Selected passage:
######

Speech by SEC Commissioner:
Remarks at the Twenty-First Annual Government-Business Forum on Small Business Capital Formation

by

Commissioner Roel C. Campos

U.S. Securities and Exchange Commission

Washington, D.C.
September 26, 2002

Thank you, Mauri. It's a pleasure to be here this morning. I appreciate your pointing out my experience as a businessman. That's one of the important chapters in my life that helps shape my perspective as a Commissioner. As a small business person, you understand the importance of accountability and integrity. You learn that you need to be brave enough to stand up for what you believe in and take risks. Perhaps most importantly, you learn the value of innovation and creativity. If you're going to make money — particularly as a small businessperson — you've got to provide something more, something different that distinguishes your product or your service, something of value. That sort of creativity, that drive to find solutions where one isn't always apparent will, I hope, prove to be good training for my tenure on the Commission. Before I go any further, I do need to point out that I'll be expressing my own views and these are not necessarily the views of any other Commissioners or the Commission as a whole.

######

Problem set:
1. Answer these about the SEC speech excerpt:
(a) On what date was the speech given?
(b) Whom does the speaker thank in his opening words?
(c) What does the speaker say a small business person needs to be brave enough to do?
2. Retype the part of the SEC speech excerpt between "Speech by SEC" and "Washington, D.C.", inclusive.
The data after this point comes from a separate source.

Recorded information:
######

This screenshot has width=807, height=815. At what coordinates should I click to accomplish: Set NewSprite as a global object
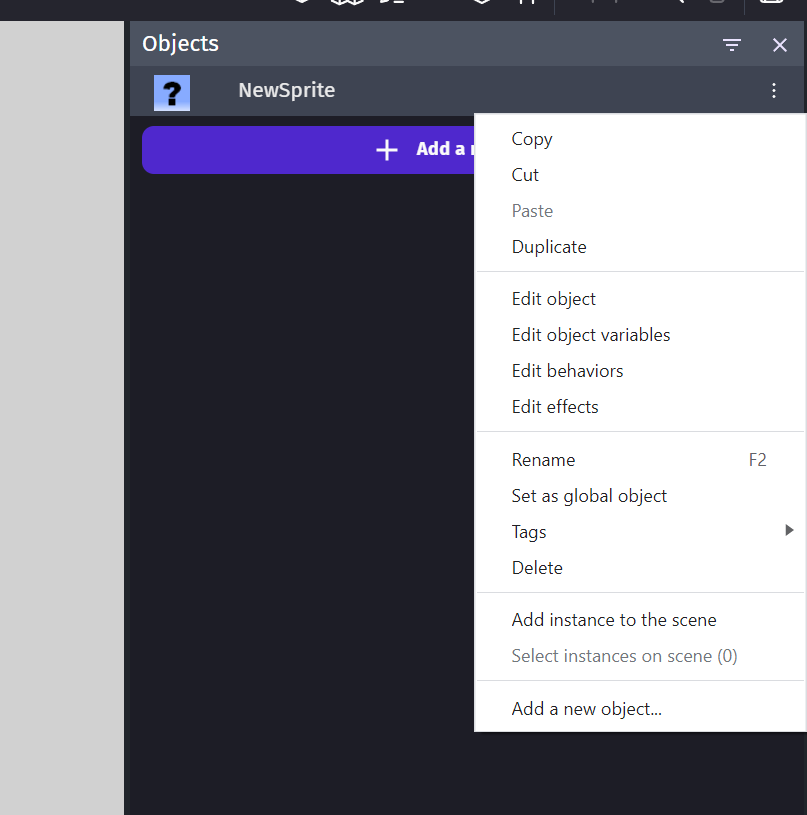(x=589, y=495)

######

Answers in order:
1.
(a) September 26, 2002
(b) Mauri
(c) Stand up for what you believe in and take risks

2.
Speech by SEC Commissioner:
Remarks at the Twenty-First Annual Government-Business Forum on Small Business Capital Formation

by

Commissioner Roel C. Campos

U.S. Securities and Exchange Commission

Washington, D.C.